#### [What is expected]
Down to the last line, copy the records below without any change.

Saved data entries
● ● ●

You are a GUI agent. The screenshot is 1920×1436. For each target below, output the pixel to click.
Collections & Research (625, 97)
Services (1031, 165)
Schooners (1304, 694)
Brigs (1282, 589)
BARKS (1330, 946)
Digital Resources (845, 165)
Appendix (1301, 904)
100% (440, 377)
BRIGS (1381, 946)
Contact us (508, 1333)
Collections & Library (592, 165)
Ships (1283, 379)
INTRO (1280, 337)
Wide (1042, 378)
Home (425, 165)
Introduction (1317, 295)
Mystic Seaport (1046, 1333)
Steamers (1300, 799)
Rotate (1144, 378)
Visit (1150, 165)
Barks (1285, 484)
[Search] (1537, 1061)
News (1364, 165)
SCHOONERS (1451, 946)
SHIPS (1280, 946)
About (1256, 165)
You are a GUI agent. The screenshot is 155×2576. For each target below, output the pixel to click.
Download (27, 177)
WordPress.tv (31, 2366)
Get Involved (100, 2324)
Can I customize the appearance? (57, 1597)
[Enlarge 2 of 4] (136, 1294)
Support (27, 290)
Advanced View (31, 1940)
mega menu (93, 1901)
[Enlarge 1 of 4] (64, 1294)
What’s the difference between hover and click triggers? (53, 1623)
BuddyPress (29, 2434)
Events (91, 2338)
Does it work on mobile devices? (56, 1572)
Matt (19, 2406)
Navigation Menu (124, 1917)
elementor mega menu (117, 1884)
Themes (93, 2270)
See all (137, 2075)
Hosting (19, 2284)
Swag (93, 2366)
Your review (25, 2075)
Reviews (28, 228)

● ● ●

#### [Your solution]
You are a GUI agent. The screenshot is 1920×1436. For each target below, output the pixel to click.
Collections & Research (625, 97)
Services (1031, 165)
Schooners (1304, 694)
Brigs (1282, 589)
BARKS (1330, 946)
Digital Resources (845, 165)
Appendix (1301, 904)
100% (440, 377)
BRIGS (1381, 946)
Contact us (508, 1333)
Collections & Library (592, 165)
Ships (1283, 379)
INTRO (1280, 337)
Wide (1042, 378)
Home (425, 165)
Introduction (1317, 295)
Mystic Seaport (1046, 1333)
Steamers (1300, 799)
Rotate (1144, 378)
Visit (1150, 165)
Barks (1285, 484)
[Search] (1537, 1061)
News (1364, 165)
SCHOONERS (1451, 946)
SHIPS (1280, 946)
About (1256, 165)
You are a GUI agent. The screenshot is 155×2576. For each target below, output the pixel to click.
Download (27, 177)
WordPress.tv (31, 2366)
Get Involved (100, 2324)
Can I customize the appearance? (57, 1597)
[Enlarge 2 of 4] (136, 1294)
Support (27, 290)
Advanced View (31, 1940)
mega menu (93, 1901)
[Enlarge 1 of 4] (64, 1294)
What’s the difference between hover and click triggers? (53, 1623)
BuddyPress (29, 2434)
Events (91, 2338)
Does it work on mobile devices? (56, 1572)
Matt (19, 2406)
Navigation Menu (124, 1917)
elementor mega menu (117, 1884)
Themes (93, 2270)
See all (137, 2075)
Hosting (19, 2284)
Swag (93, 2366)
Your review (25, 2075)
Reviews (28, 228)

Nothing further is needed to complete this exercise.